Et on reste donc trente secondes dans un silence de mort, jusqu'à ce qu'il se penche pour capturer – encore – mes lèvres. Ça, c'est la raison pour laquelle je ne voulais pas d'une relation ambiguë avec lui. Parce qu'on ressemble trop à un couple, parce que ça fait remonter tout ce que je ressentais adolescente, alors que je sais que les sentiments ne seront jamais partagés. Que tout ça, c'est juste un jeu, le pire de tous.
Ne tombes pas amoureuse de moi, Ivy.
Si tu savais, Austin...
La pluie a finalement laissé place au soleil lorsque nous décidons de tous sortir au Bellagio Conservatory & Botanical Garden. Rose délaisse enfin son petit-ami pour me rejoindre, me questionne sur ce « truc », comme elle l'appelle, entre Austin et moi, me sermonne à voix basse quand je lui raconte tout, dans les moindres détails, et me rappelle que je risque gros à me laisser tenter à une telle relation avec lui.
— Essaie au moins de préserver ton petit cœur, Clover, me prévient-elle alors que l'on prend la direction d'un restaurant plus loin. Je sais que vous êtes adultes et responsables, mais...
— Je sais, Rose, la coupé-je pour changer de sujet. Je prends juste le peu qu'il a à m'offrir, tant pis si je dois en souffrir.
Parce que c'est forcément ce qu'il va se passer. Je vais en souffrir, le regretter... Mais j'ai encore cinq mois pour y penser. Cinq mois, pour vivre ce que je m'imaginais quand j'avais quatorze ou quinze ans.
— T'as eu tes parents au téléphone dernièrement ? demande-t-elle lorsqu'on s'installe à l'intérieur.
Je pince les lèvres et secoue la tête pour m'empêcher de craquer.
— Nope. Ça va être ma fête quand je vais rentrer.
— S'ils décident vraiment de te foutre à la porte, tu viendras chez moi, hein ?
Je roule des yeux, étonnée qu'elle me pose la question. Je considère Rose comme ma sœur, au même titre que Samantha l'était. J'ai grandi avec elle, on a toujours tout partagé, y compris ce deuil aujourd'hui, et notre relation est encore plus forte avec cette épreuve à surmonter. Je sais qu'elle sera toujours là pour moi, elle sait que c'est réciproque. Et c'est tout ce que je veux.
— Tu connais déjà la réponse, Alex, rigolé-je au moment où les quatre fantastiques font leur entrée.
Quelques têtes se tournent vers eux, puis vers nous lorsque Ethan, déjà en manque, va embrasser Rose. Austin arque un sourcil dans ma direction, je secoue vivement la tête pour l'en dissuader, et il finit par capituler en déposant un baiser sur ma joue à la place.
— C'était plus marrant quand vous vous faisiez la gueule, observe Isaac en grimaçant.
— Je valide, ajoute Jack.
Je pars d'un rire nerveux en repoussant Austin, qui se laisse tomber mollement à côté de moi en m'enfonçant la casquette qu'il portait sur le crâne.
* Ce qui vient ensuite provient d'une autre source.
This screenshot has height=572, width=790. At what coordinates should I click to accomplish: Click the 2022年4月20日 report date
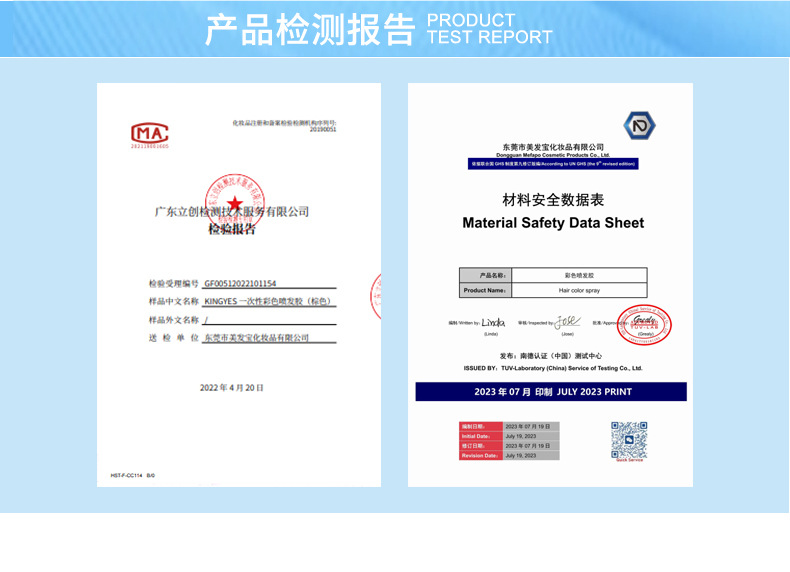pyautogui.click(x=232, y=388)
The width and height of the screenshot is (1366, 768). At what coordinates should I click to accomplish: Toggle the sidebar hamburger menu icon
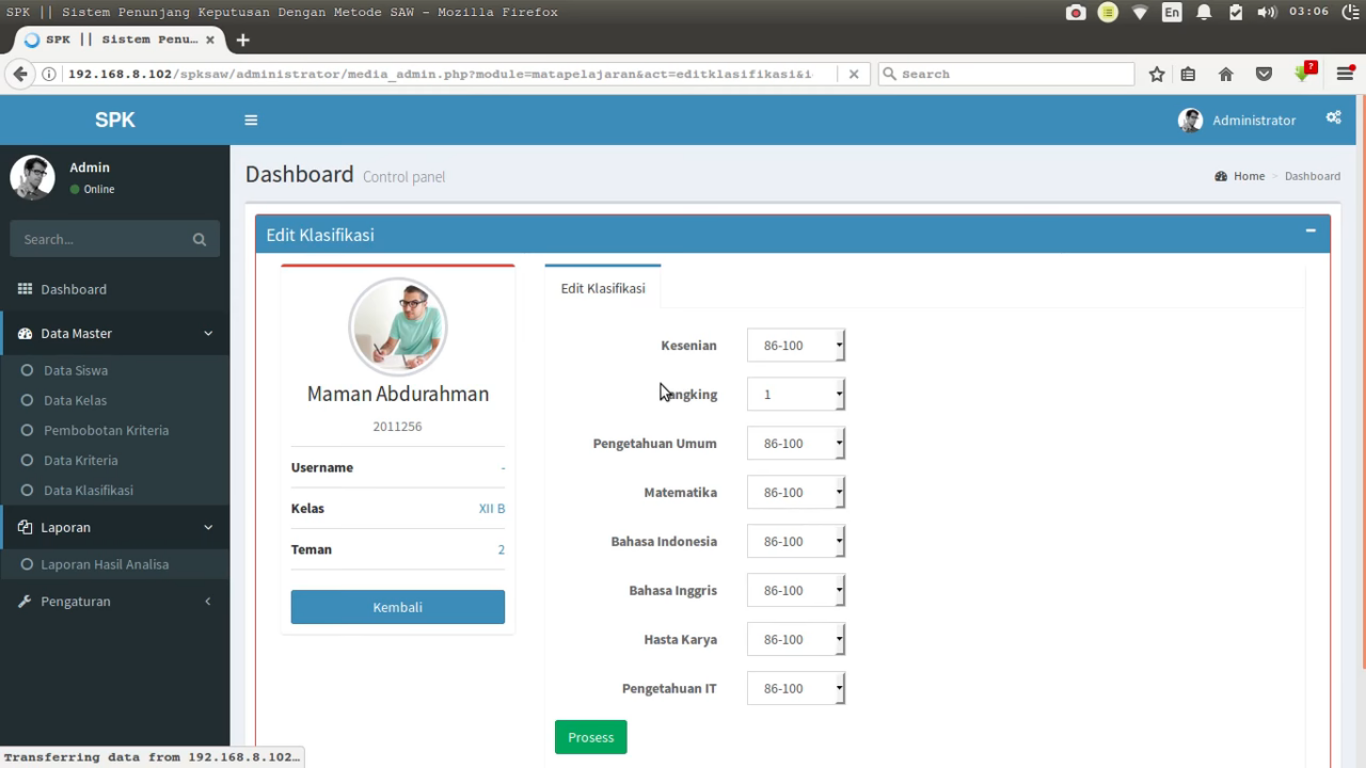click(251, 120)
Puis les discussions fusent dans tous les sens au sein de notre petit groupe. Je prends cinq minutes pour tous les regarder, et me rends à l'évidence : je ne déteste plus Sparkling Echoes. Le groupe est devenu ma seconde famille, sur laquelle je peux compter. J'ai deux petites sœurs biologiques, deux sœurs de cœur. Et maintenant, j'ai trois grands frères bruyants, drôles, râleurs, qui adorent se chamailler et redevenir des enfants... Et un ami qui partage la même culpabilité que moi, que je pensais être mon meilleur ennemi... mais qui est finalement devenu mon meilleur allié.